Over the next few years we find that we will be forced to retire certain words entirely from the English language or, at a minimum, require that persons using them be specially licensed. The first to be retired entirely, at least from spoken English, is forte, when used to mean “strength.”

forte

"No Doubt About It Vince, the End Around Is Ferguson's Forte "

We have searched spoken media carefully and can find no instance whatsoever wherein the word ever has been pronounced correctly. As apparently only lexicographers know, when used to describe strength it is pronounced fort, exactly like the strong, fortified place so often occupied by John Wayne and Randolph Scott in the westerns of yesteryear. When describing strength forte is never pronounced for-tay.
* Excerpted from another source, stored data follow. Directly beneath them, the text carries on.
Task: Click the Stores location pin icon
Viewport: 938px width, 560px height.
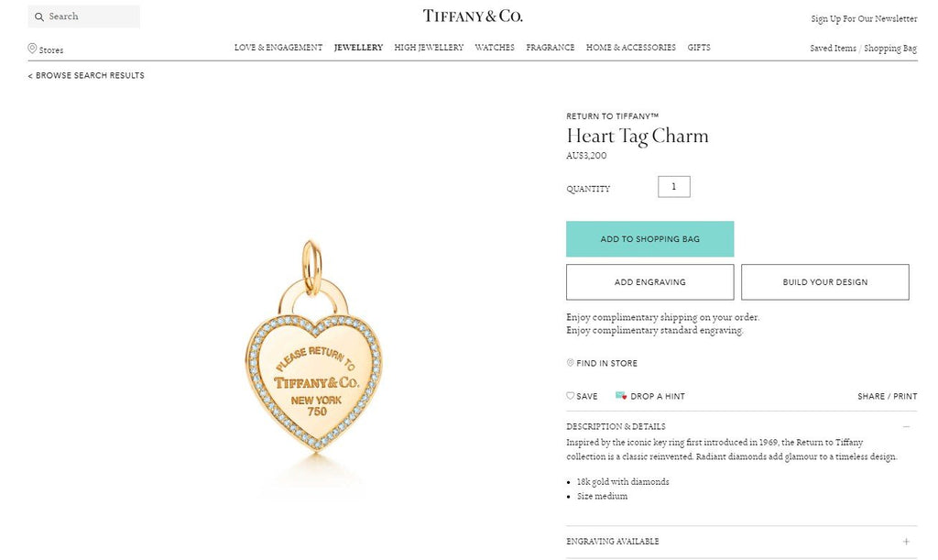Action: pyautogui.click(x=32, y=49)
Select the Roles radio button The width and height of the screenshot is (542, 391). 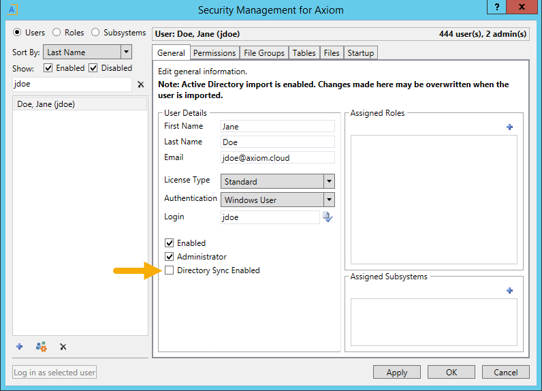pyautogui.click(x=57, y=33)
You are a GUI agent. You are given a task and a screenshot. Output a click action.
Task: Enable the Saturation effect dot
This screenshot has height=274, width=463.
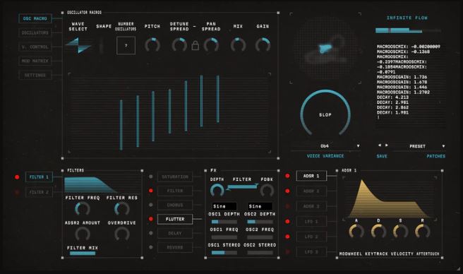coord(151,177)
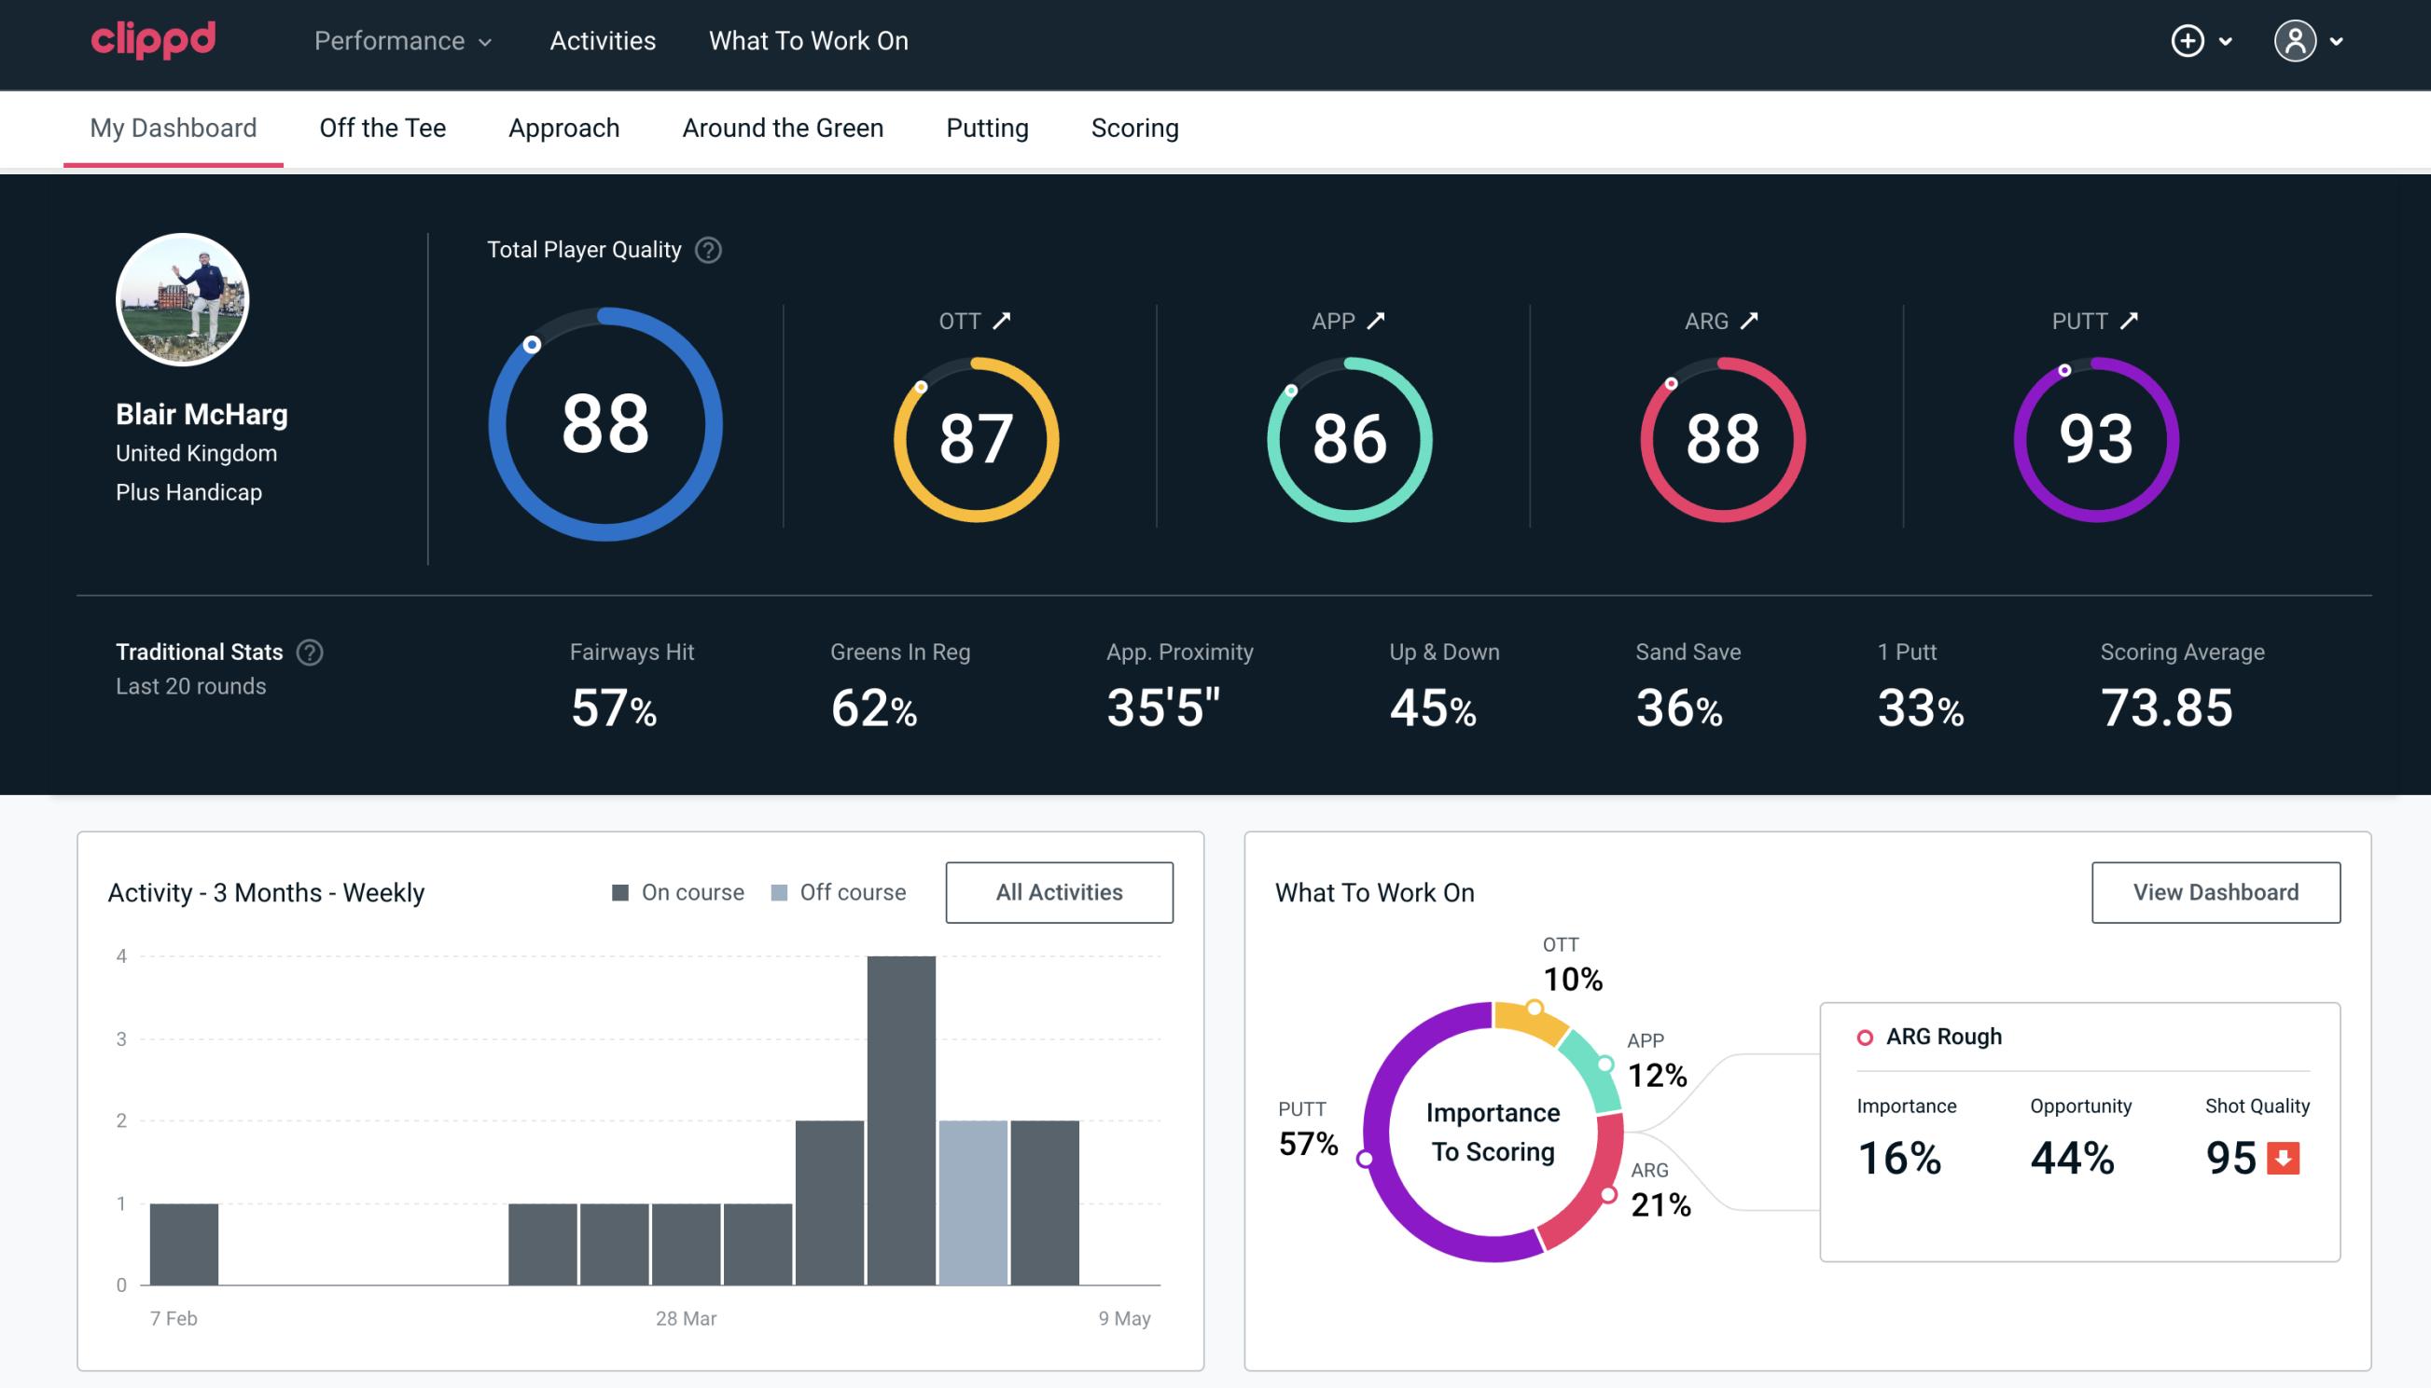Select the Around the Green menu item
The image size is (2431, 1388).
(782, 127)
It is entirely proper, when describing a person’s strength to say, “His forte (pronounced fort) is hitting the long ball,” or “During a difficult trial, her forte (pronounced fort) is a convincing closing argument.” But, alas, the poor word is overwhelmed by mispronunciation. Say it correctly at a party and even your educated friends will slowly edge their way towards the cheese board.

forte

"I Said Forte! I Want The Tympani to Rattle Their Teeth!!"

As a spoken word we will continue to allow the use of forte by musicians. Here, the word indeed is correctly pronounced for-tay, (or, by a few, for-tay. It means loud.

Yes, indeed, you’ll get some strange looks even from your more educated friends but it is perfectly acceptable to say his forte as a musician seems to come in the forte passages.

But the smart thing is to never, ever use the word in polite company.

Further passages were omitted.